L’ombra delle varianti sulla riapertura di palestre e piscine per Pregliasco


Le varianti Covid-19 sempre più presenti in Italia potrebbero incidere sulla probabile riapertura di palestre e piscine il prossimo 5 marzo. Non che il ritorno alle attività sportive specifiche fosse dato per scontato ma, negli ultimi tempi, si nutrivano proprio delle buona speranze in una simile direzione. Peccato che non si erano valutati a fondo gli effetti delle mutazioni del nuovo coronavirus, sempre più determinanti nel nostro paese. Sulla spinosa e cruciale questione ha appena rilasciato delle importanti dichiarazioni Fabrizio Pregliasco, virologo dell’Università degli Studi di Milano nonché membro del Comitato tecnico scientifico della Regione Lombardia in un’intervista di oggi 16 febbraio alla Gazzetta dello Sport. L’atteggiamento, ad oggi, è di estrema prudenza.
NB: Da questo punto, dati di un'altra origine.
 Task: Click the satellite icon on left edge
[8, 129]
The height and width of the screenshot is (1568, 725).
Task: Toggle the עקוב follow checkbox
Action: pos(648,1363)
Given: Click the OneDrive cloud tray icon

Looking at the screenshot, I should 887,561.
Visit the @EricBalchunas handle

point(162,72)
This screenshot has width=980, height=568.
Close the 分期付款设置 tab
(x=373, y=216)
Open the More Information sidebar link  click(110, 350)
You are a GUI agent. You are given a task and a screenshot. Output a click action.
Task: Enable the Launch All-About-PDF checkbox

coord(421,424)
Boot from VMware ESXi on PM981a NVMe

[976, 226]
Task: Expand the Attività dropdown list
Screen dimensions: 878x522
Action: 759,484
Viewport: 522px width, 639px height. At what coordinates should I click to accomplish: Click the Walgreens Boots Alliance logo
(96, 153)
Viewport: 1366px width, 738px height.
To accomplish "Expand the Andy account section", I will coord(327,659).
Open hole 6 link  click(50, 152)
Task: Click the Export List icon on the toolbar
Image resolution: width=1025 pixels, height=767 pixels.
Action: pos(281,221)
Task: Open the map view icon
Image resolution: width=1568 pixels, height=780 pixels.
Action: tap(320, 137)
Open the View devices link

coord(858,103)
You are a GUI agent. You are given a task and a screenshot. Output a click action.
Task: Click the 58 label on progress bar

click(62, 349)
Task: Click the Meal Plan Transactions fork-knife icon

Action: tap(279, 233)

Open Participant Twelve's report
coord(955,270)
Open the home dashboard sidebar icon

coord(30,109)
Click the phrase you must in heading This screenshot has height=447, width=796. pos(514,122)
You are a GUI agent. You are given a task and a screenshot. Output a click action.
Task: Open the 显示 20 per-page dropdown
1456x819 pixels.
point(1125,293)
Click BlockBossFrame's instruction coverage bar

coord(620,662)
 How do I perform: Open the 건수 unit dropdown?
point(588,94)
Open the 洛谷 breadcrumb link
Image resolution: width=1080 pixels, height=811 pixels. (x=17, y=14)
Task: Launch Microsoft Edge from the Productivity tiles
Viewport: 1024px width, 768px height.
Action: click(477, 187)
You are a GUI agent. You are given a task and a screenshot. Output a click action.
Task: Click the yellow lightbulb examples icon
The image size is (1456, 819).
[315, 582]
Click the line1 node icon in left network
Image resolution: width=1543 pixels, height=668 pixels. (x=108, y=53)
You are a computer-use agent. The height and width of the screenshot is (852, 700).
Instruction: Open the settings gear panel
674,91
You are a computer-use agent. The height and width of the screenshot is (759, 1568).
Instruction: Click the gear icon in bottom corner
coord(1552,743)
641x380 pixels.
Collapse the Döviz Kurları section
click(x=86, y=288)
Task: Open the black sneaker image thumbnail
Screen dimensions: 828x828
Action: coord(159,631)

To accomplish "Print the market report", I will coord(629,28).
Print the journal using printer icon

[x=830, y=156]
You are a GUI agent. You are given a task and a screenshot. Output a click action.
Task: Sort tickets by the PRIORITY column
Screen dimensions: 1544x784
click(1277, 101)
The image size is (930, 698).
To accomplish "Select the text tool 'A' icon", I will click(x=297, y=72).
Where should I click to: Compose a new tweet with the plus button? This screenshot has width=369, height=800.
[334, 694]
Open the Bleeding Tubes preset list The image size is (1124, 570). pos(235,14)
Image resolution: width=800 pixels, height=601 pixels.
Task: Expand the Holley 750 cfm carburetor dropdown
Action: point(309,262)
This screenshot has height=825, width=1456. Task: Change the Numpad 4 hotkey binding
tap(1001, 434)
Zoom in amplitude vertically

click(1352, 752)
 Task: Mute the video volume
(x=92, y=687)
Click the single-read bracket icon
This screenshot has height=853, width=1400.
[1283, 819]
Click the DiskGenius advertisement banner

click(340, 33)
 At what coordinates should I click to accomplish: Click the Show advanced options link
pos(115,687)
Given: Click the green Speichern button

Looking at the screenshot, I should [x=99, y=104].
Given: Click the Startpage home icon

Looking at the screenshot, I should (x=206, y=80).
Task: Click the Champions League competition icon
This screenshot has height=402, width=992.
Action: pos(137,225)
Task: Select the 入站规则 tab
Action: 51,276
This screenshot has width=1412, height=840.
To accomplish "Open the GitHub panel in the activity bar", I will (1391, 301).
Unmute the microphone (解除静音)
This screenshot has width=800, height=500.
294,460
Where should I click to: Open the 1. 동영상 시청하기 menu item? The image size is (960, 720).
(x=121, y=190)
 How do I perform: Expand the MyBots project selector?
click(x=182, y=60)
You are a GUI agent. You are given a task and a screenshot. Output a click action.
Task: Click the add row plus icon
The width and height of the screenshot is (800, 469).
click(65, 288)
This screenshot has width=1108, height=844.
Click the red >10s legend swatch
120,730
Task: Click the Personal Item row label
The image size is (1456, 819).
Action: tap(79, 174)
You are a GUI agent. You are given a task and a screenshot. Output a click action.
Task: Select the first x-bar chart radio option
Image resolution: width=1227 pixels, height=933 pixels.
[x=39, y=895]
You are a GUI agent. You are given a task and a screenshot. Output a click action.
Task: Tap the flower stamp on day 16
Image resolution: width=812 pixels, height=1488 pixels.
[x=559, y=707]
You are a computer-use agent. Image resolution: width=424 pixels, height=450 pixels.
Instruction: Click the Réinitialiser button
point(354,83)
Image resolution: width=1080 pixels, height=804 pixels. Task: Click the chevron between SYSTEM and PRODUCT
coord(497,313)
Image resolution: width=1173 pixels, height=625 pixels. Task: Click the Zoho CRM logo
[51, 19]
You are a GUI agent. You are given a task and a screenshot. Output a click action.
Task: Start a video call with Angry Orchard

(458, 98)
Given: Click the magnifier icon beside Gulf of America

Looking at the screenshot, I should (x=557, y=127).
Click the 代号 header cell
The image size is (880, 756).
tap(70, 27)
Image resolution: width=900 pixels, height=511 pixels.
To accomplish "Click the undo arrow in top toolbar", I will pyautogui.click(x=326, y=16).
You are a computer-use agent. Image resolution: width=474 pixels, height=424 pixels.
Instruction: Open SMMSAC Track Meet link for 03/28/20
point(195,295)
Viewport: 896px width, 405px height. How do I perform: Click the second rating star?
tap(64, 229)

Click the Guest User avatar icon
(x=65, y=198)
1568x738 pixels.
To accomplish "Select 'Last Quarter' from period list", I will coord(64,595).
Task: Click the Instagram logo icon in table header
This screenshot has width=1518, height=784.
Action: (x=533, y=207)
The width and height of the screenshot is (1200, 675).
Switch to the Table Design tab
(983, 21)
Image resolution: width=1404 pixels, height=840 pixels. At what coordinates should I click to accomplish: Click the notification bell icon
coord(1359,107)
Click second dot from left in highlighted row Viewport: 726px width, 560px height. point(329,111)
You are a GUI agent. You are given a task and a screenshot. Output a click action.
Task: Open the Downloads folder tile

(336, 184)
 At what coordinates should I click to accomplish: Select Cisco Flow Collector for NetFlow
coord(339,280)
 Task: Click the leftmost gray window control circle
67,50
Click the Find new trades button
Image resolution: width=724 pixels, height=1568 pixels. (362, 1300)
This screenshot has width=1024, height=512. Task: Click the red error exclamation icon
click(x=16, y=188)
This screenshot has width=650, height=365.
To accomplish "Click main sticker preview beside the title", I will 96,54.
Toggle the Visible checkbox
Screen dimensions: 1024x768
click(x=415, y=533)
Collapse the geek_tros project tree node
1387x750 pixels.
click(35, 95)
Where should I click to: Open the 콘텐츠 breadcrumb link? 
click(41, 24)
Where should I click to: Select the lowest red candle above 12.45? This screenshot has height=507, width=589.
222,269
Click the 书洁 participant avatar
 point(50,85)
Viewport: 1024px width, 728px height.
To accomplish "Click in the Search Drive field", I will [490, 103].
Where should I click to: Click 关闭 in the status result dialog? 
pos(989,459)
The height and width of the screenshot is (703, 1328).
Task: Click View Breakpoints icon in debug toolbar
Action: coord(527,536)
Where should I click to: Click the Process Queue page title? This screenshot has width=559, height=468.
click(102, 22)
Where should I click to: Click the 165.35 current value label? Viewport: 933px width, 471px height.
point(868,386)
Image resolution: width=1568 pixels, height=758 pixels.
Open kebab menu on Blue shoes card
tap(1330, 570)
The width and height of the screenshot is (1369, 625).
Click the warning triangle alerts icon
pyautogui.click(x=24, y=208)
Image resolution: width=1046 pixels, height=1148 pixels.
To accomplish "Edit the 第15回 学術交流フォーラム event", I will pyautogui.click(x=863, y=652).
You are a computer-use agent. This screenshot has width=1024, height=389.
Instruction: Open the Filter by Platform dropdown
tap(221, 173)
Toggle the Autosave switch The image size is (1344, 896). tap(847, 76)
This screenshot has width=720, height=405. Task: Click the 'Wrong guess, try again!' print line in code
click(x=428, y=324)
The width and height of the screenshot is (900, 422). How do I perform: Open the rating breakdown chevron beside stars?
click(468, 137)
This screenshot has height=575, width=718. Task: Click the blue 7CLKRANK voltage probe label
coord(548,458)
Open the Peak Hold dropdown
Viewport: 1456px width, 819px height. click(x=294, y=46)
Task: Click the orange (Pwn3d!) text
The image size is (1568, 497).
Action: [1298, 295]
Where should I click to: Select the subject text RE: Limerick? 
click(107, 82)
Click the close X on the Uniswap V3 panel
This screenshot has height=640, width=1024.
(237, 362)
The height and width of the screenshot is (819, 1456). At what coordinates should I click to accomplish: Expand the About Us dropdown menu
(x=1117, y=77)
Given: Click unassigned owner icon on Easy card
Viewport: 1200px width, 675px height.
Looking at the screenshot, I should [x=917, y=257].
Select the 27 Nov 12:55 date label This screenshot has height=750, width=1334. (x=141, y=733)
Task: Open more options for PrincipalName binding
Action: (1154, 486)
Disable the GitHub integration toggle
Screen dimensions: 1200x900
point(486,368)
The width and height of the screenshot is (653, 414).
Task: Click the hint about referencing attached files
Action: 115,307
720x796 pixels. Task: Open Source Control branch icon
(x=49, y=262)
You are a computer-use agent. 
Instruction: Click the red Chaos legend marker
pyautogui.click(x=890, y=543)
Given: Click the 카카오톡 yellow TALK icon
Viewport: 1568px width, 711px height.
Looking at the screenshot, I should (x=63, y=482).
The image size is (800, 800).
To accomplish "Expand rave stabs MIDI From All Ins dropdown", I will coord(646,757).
Nel commentare la decisione di non riaprire più gli impianti sciistici, neanche nelle zone gialle, come fondamentalmente giusta, proprio Pregliasco ha fatto notare come la predominanza di varianti Covid-19 nel nostro paese richieda ora ancora più attenzione. Considerando pure che, a suo avviso, un nuovo lockdown non sarebbe socialmente ed economicamente perseguibile, si richiede prudenza anche nella riapertura di palestre e piscine con misure estremamente rigide da far rispettare alle associazioni sportive e naturalmente anche agli iscritti.

Sempre secondo Pregliasco è assolutamente impensabile l’idea di lezioni in palestra che non siano solo individuali. Sarà necessario mantenere il rapporto uno ad uno tra istruttore e sportivo, non di più. La coesistenza di più persone all’interno dello stesso ambiente, anche se distanziate, resta un rischio ancora più elevato oggi, con tutte le varianti Covid-19 trasmissibili tra il 30 e il 50% di volte in più rispetto all’infezione originale. Lo stesso discorso vale per le piscine. Particolare attenzione andrà riposta anche sulla continua igienizzazione della strumentazione condivise nelle strutture. Nessun aspetto, nel caso di un ritorno alle attività, dovrà passare in sordina ora più che mai.

In pratica, le misure già note e divulgate dal CTS nazionale in vista della possibile riapertura di palestre e piscine potrebbero già non essere sufficienti e dunque da rivedere. La stessa ripartenza potrebbe scontrarsi (nel giro di un paio di settimane appunto) con un incremento considerevole di casi. I gestori di impianti e associazioni dovranno dunque attendere nuove comunicazioni e purtroppo, anche prepararsi al peggio.